Quem cresceu a partir dos anos 80, como eu, transitou por todas as fases da evolução musical. Começando no disco de vinil e na fita cassete, passando pelo CD, depois o mp3 e agora parando no streaming. A partir daqui vai para onde? Pelo visto, até o momento, o que presenciamos é um retorno ao início. Tem algum tempo que o disco de vinil, o famoso bolachão, está em evidência em muitas prateleiras.
Quando conheci Milena, minha namorada, em 2009, a gente deu match logo de cara por compartilhar a paixão por música na mesma intensidade e por muitas outras coisas também, óbvio. Praticamente as mesmas bandas, a mesma vontade inquieta de viajar para shows, o sonho latente de começar uma coleção de vinis e, claro, ter onde e como ouvir. A cada ano que passava o sonho crescia e se tornava mais palpável.
Quando começamos a garimpar discos de vinil, no final de 2013, bem antes do boom que assolou o mercado, não tínhamos ideia aonde chegaríamos. Mas a gente sabia bem o que queria. Queríamos ter bons discos, abrir uma cerveja e viver a experiência de ouvir, independente de dispor de um bom toca discos e caixas de som decentes.
Eu tinha dois vinis que restaram de todas as andanças e mudanças por vários cantos dessa cidade. Milena herdou de seus pais um acervo valioso e abarrotado de histórias. Clássicos e mais clássicos da música popular brasileira. Com os discos em mão, só faltava onde botar para tocar. Começamos procurar pela internet locais onde poderíamos encontrar um toca disco que coubesse dentro da nossa realidade orçamentária. Pesquisando aqui e acolá conhecemos algumas pessoas que vendiam discos e equipamentos. Começamos a andar pelos sebos e feiras de antiguidades, principalmente quando a gente viajava para o eixo Rio-São Paulo.
Até que um belo dia conhecemos uma pessoa em uma barraca na feira da avenida Eduardo Ribeiro, aqui em Manaus. Aquela que acontece todo domingo e quem mora aqui já deve ter ido pelo menos uma vez. Além da barraca na feira, ele tinha uma loja de antiguidades e falou que tinha um toca discos Pioneer automático para vender. Quando fomos lá, ficamos maravilhados com a oportunidade de começar a ouvir nossos vinis. O preço não foi tão em conta assim, ainda barganhei desconto e saímos felizes da vida acreditando ter feito o melhor negócio. Quando envolve desejo e sentimento, o dinheiro vira mero coadjuvante.

- DADOS COLETADOS
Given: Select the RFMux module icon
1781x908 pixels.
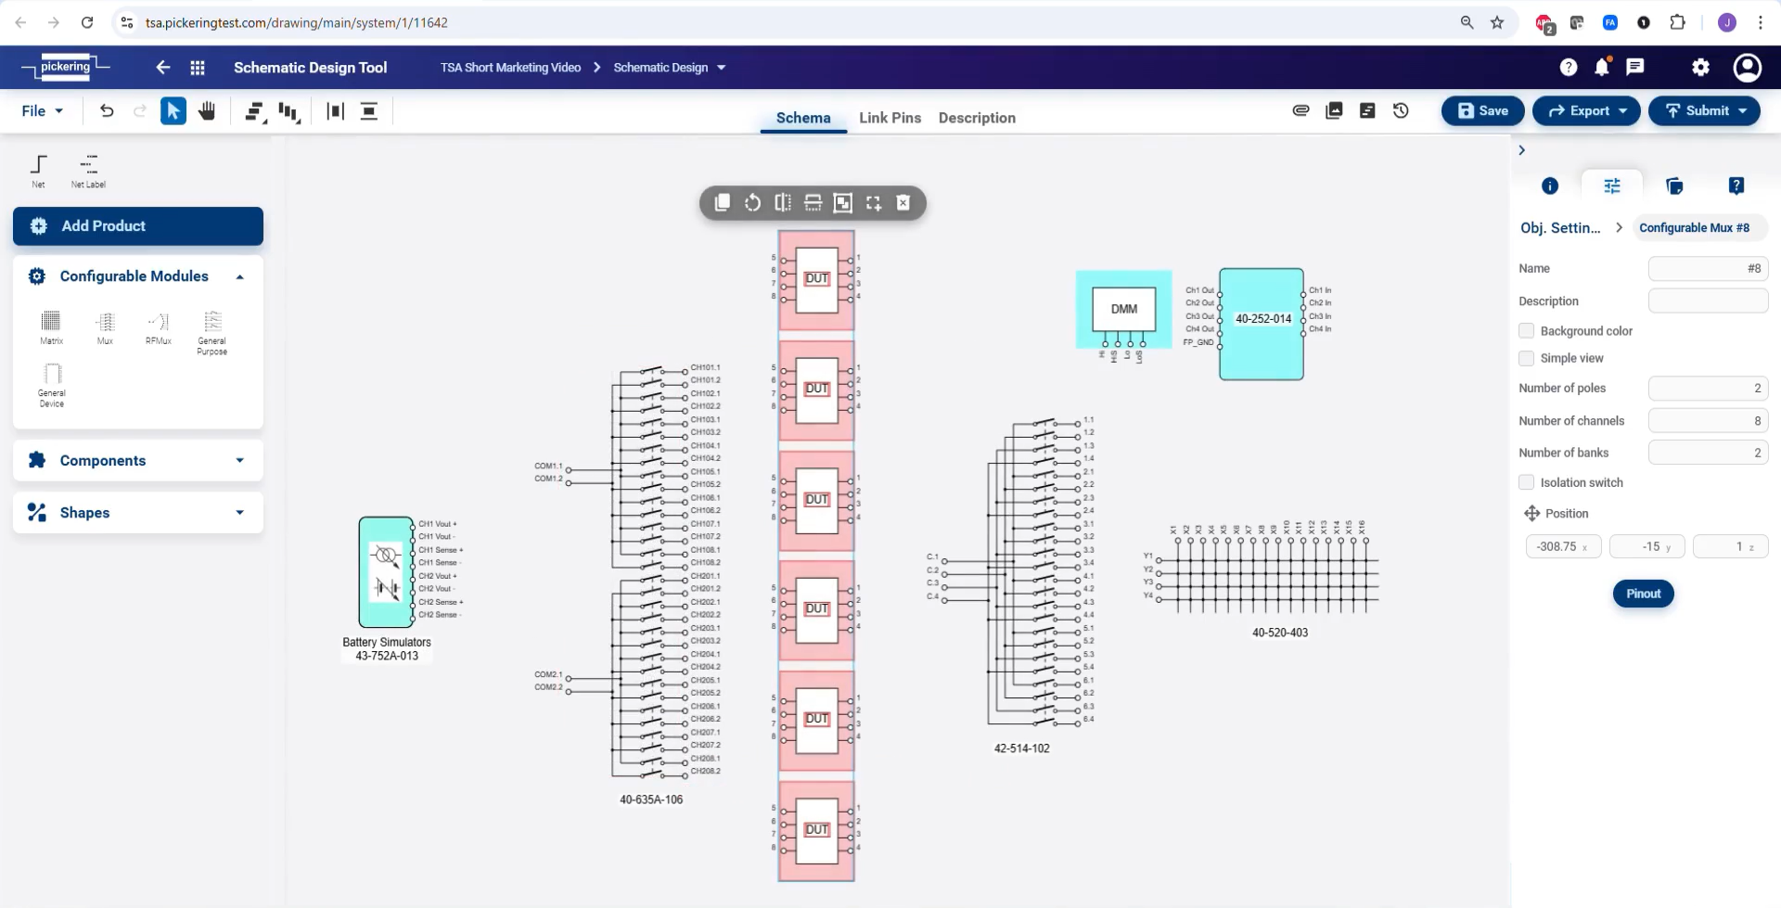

- TAREFAS E EXERCÍCIOS
A – No texto sobre discos de vinil, reescreva como lista o parágrafo que começa com "Eu tinha dois vinis", preservando os fatos principais.
B – Prossiga o texto sobre discos de vinil a partir do ponto em que ele termina.

- EM RESPOSTA
A –
- Quem narra tinha dois vinis que restaram de andanças e mudanças por vários cantos da cidade.
- Milena herdou dos pais um acervo valioso e cheio de histórias, com clássicos da música popular brasileira.
- Com os discos em mãos, faltava apenas um aparelho para tocá-los.
- O casal passou a procurar na internet um toca-discos que coubesse no orçamento.
- Nessas pesquisas, conheceu pessoas que vendiam discos e equipamentos.
- Os dois começaram a frequentar sebos e feiras de antiguidades, principalmente em viagens ao eixo Rio-São Paulo.

B –
Sem entender muito de som, compramos uma caixa amplificada e para nós aquilo era o nirvana. O som do vinil saia metálico parecendo um mp3 extraído de CD na pior qualidade. Não havia vida e nem emoção na sonoridade. Na nossa cabeça, montar um sistema de som robusto era muito caro e estava fora de alcance no momento. A gente não ligava muito, só queria botar o vinil para tocar, abrir uma cerveja e deixar o som penetrar cada camada do corpo, mesmo soando ruim. O toca discos era excelente, o problema estava na saída do som e, se tivéssemos um amplificador com caixas acústicas, certeza que a experiência iria soar absurdamente melhor.
Com equipamento instalado, começamos a trilhar o caminho das pedras atrás de discos de rock, nosso gênero musical favorito. Mal sabíamos que era o gênero mais cobiçado e, consequentemente, mais caro. Pesquisando no Mercado Livre conhecemos Clodoaldo, um senhor acessível que gentilmente abriu as portas de sua casa e nos possibilitou comprar muitos discos maravilhosos. Ele tinha um acervo de encher os olhos, com preços bem em conta e abaixo do que se praticava no mercado. Ele trabalhou na extinta rádio Tupi e ficou com boa parte do acervo. Sempre que a gente juntava uma grana corria para lá e vinha com pilhas e pilhas de vinis debaixo do braço. Foi com ele que começamos a adquirir alguns discos clássicos e estimados. Ele nos contou que a maioria dos discos de rock e metal foram os primeiros a sair.
Compramos muita coisa com preços excelentes, principalmente no sebo Império, localizado na avenida Luiz Antony, no bairro de Aparecida. Bem antes de crescer do dono engordar o olho e começar a cobrar valores absurdos por discos nem tão valiosos assim. Compramos muitos discos do Supertramp, que era o mais próximo de rock que poderíamos chegar naquele momento. Devagar fomos diversificando nosso acervo que estava cheio de MPB, pop gringo dos anos 70, 80 e 90, e muito rock nacional. Não tínhamos nada de rock mais pesado. Era o que nos faltava, mas naquele momento não era prioridade, pois os discos custavam bem mais que outros estilos.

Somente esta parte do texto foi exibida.